* _Goal of the exercise_
Your output should contain every record, unchanged.

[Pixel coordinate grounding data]
------------------------------------------------------------

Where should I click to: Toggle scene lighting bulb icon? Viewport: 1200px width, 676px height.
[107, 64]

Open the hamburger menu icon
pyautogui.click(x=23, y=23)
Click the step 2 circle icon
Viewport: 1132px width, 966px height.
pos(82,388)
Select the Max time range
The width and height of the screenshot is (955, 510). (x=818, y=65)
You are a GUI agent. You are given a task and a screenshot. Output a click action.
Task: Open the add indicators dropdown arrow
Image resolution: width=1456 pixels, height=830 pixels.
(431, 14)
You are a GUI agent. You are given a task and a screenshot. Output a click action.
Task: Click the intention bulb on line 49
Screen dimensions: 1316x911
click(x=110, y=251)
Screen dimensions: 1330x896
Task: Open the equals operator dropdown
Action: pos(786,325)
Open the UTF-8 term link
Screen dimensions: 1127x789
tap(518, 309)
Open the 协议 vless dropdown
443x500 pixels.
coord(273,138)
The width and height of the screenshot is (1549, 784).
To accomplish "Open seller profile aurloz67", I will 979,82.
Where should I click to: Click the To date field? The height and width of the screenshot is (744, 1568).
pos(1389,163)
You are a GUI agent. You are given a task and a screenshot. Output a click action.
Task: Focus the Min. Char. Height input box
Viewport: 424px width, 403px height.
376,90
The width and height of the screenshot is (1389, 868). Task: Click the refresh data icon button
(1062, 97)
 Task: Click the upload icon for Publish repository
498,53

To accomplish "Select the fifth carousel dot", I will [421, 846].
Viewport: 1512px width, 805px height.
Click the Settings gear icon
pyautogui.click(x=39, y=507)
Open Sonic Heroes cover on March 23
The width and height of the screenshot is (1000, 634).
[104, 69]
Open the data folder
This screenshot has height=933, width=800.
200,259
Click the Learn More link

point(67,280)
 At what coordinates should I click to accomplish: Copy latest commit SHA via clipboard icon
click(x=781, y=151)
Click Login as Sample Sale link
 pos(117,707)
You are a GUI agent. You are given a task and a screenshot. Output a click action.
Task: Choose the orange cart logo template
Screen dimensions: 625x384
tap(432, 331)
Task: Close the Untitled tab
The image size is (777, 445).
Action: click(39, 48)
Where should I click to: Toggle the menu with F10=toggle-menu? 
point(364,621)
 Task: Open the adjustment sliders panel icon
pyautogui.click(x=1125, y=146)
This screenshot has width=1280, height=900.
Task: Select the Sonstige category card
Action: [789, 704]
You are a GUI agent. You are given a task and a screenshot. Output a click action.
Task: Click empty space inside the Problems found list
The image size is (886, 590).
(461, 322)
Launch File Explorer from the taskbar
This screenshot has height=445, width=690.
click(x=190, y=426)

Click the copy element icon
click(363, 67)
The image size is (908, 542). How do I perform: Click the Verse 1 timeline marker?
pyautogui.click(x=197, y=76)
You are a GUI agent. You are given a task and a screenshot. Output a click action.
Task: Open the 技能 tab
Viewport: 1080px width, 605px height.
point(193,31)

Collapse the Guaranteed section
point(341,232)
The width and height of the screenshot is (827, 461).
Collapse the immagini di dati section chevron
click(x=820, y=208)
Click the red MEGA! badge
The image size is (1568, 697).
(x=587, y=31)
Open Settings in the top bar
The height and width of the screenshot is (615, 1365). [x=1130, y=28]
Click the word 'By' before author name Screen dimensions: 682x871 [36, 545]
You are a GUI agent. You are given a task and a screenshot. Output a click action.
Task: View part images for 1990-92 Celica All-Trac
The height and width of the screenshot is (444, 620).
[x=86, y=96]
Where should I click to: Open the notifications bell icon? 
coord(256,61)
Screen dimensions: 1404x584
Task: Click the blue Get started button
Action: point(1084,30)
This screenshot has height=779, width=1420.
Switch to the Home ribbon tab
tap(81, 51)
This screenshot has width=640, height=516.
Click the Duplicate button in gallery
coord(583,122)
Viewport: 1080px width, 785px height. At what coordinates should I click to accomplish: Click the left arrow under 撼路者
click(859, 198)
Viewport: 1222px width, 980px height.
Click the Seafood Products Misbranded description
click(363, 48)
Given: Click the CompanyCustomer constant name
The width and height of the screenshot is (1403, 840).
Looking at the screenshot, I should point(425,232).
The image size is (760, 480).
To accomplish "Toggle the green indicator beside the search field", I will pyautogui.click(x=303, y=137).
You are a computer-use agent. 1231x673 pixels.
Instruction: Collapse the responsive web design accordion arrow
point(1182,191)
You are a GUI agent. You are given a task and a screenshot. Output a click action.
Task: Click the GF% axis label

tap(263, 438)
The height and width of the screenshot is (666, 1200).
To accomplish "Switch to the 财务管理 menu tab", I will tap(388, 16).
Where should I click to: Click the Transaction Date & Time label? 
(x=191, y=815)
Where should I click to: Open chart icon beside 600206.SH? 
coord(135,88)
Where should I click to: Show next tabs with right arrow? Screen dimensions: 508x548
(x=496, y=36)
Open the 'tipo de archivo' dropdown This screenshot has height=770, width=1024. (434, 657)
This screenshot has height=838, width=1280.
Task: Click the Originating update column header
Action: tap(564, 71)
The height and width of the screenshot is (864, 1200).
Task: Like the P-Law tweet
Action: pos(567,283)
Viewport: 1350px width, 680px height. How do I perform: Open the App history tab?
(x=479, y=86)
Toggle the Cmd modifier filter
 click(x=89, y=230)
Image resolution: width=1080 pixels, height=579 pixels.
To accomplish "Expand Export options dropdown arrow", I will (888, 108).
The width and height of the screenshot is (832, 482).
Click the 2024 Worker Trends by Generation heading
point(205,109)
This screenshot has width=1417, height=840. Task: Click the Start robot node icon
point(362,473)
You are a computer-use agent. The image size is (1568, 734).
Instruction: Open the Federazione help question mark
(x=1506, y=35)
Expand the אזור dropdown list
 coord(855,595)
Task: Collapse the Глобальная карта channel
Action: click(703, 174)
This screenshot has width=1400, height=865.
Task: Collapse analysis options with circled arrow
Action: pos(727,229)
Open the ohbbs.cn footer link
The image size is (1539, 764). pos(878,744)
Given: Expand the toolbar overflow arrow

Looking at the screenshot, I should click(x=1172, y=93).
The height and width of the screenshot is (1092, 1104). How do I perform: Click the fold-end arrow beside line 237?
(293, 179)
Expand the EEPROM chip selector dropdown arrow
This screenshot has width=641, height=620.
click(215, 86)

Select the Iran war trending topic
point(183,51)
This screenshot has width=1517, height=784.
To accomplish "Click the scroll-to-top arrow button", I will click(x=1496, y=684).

------------------------------------------------------------

* _The completed task_
Where should I click to: Toggle scene lighting bulb icon? Viewport: 1200px width, 676px height.
[107, 64]

Open the hamburger menu icon
pyautogui.click(x=23, y=23)
Click the step 2 circle icon
Viewport: 1132px width, 966px height.
pos(82,388)
Select the Max time range
The width and height of the screenshot is (955, 510). (x=818, y=65)
You are a GUI agent. You are given a task and a screenshot. Output a click action.
Task: Open the add indicators dropdown arrow
Image resolution: width=1456 pixels, height=830 pixels.
(431, 14)
You are a GUI agent. You are given a task and a screenshot. Output a click action.
Task: Click the intention bulb on line 49
Screen dimensions: 1316x911
click(x=110, y=251)
Screen dimensions: 1330x896
Task: Open the equals operator dropdown
Action: pos(786,325)
Open the UTF-8 term link
Screen dimensions: 1127x789
tap(518, 309)
Open the 协议 vless dropdown
443x500 pixels.
coord(273,138)
The width and height of the screenshot is (1549, 784).
To accomplish "Open seller profile aurloz67", I will 979,82.
Where should I click to: Click the To date field? The height and width of the screenshot is (744, 1568).
pos(1389,163)
You are a GUI agent. You are given a task and a screenshot. Output a click action.
Task: Focus the Min. Char. Height input box
Viewport: 424px width, 403px height.
376,90
The width and height of the screenshot is (1389, 868). Task: Click the refresh data icon button
(1062, 97)
 Task: Click the upload icon for Publish repository
498,53

To accomplish "Select the fifth carousel dot", I will [421, 846].
Viewport: 1512px width, 805px height.
Click the Settings gear icon
pyautogui.click(x=39, y=507)
Open Sonic Heroes cover on March 23
The width and height of the screenshot is (1000, 634).
[104, 69]
Open the data folder
This screenshot has height=933, width=800.
200,259
Click the Learn More link

point(67,280)
 At what coordinates should I click to accomplish: Copy latest commit SHA via clipboard icon
click(x=781, y=151)
Click Login as Sample Sale link
 pos(117,707)
You are a GUI agent. You are given a task and a screenshot. Output a click action.
Task: Choose the orange cart logo template
Screen dimensions: 625x384
tap(432, 331)
Task: Close the Untitled tab
The image size is (777, 445).
Action: click(39, 48)
Where should I click to: Toggle the menu with F10=toggle-menu? 
point(364,621)
 Task: Open the adjustment sliders panel icon
pyautogui.click(x=1125, y=146)
This screenshot has width=1280, height=900.
Task: Select the Sonstige category card
Action: [789, 704]
You are a GUI agent. You are given a task and a screenshot. Output a click action.
Task: Click empty space inside the Problems found list
The image size is (886, 590).
(461, 322)
Launch File Explorer from the taskbar
This screenshot has height=445, width=690.
click(x=190, y=426)

Click the copy element icon
click(363, 67)
The image size is (908, 542). How do I perform: Click the Verse 1 timeline marker?
pyautogui.click(x=197, y=76)
You are a GUI agent. You are given a task and a screenshot. Output a click action.
Task: Open the 技能 tab
Viewport: 1080px width, 605px height.
point(193,31)

Collapse the Guaranteed section
point(341,232)
The width and height of the screenshot is (827, 461).
Collapse the immagini di dati section chevron
click(x=820, y=208)
Click the red MEGA! badge
The image size is (1568, 697).
(x=587, y=31)
Open Settings in the top bar
The height and width of the screenshot is (615, 1365). [x=1130, y=28]
Click the word 'By' before author name Screen dimensions: 682x871 [36, 545]
You are a GUI agent. You are given a task and a screenshot. Output a click action.
Task: View part images for 1990-92 Celica All-Trac
The height and width of the screenshot is (444, 620).
[x=86, y=96]
Where should I click to: Open the notifications bell icon? 
coord(256,61)
Screen dimensions: 1404x584
Task: Click the blue Get started button
Action: point(1084,30)
This screenshot has height=779, width=1420.
Switch to the Home ribbon tab
tap(81, 51)
This screenshot has width=640, height=516.
Click the Duplicate button in gallery
coord(583,122)
Viewport: 1080px width, 785px height. At what coordinates should I click to accomplish: Click the left arrow under 撼路者
click(859, 198)
Viewport: 1222px width, 980px height.
Click the Seafood Products Misbranded description
click(363, 48)
Given: Click the CompanyCustomer constant name
The width and height of the screenshot is (1403, 840).
Looking at the screenshot, I should point(425,232).
The image size is (760, 480).
To accomplish "Toggle the green indicator beside the search field", I will pyautogui.click(x=303, y=137).
You are a computer-use agent. 1231x673 pixels.
Instruction: Collapse the responsive web design accordion arrow
point(1182,191)
You are a GUI agent. You are given a task and a screenshot. Output a click action.
Task: Click the GF% axis label

tap(263, 438)
The height and width of the screenshot is (666, 1200).
To accomplish "Switch to the 财务管理 menu tab", I will tap(388, 16).
Where should I click to: Click the Transaction Date & Time label? 
(x=191, y=815)
Where should I click to: Open chart icon beside 600206.SH? 
coord(135,88)
Where should I click to: Show next tabs with right arrow? Screen dimensions: 508x548
(x=496, y=36)
Open the 'tipo de archivo' dropdown This screenshot has height=770, width=1024. (434, 657)
This screenshot has height=838, width=1280.
Task: Click the Originating update column header
Action: tap(564, 71)
The height and width of the screenshot is (864, 1200).
Task: Like the P-Law tweet
Action: pos(567,283)
Viewport: 1350px width, 680px height. How do I perform: Open the App history tab?
(x=479, y=86)
Toggle the Cmd modifier filter
 click(x=89, y=230)
Image resolution: width=1080 pixels, height=579 pixels.
To accomplish "Expand Export options dropdown arrow", I will (888, 108).
The width and height of the screenshot is (832, 482).
Click the 2024 Worker Trends by Generation heading
point(205,109)
This screenshot has width=1417, height=840. Task: Click the Start robot node icon
point(362,473)
You are a computer-use agent. The image size is (1568, 734).
Instruction: Open the Federazione help question mark
(x=1506, y=35)
Expand the אזור dropdown list
 coord(855,595)
Task: Collapse the Глобальная карта channel
Action: click(703, 174)
This screenshot has width=1400, height=865.
Task: Collapse analysis options with circled arrow
Action: pos(727,229)
Open the ohbbs.cn footer link
The image size is (1539, 764). pos(878,744)
Given: Expand the toolbar overflow arrow

Looking at the screenshot, I should click(x=1172, y=93).
The height and width of the screenshot is (1092, 1104). How do I perform: Click the fold-end arrow beside line 237?
(293, 179)
Expand the EEPROM chip selector dropdown arrow
This screenshot has width=641, height=620.
click(215, 86)

Select the Iran war trending topic
point(183,51)
This screenshot has width=1517, height=784.
To accomplish "Click the scroll-to-top arrow button", I will click(x=1496, y=684).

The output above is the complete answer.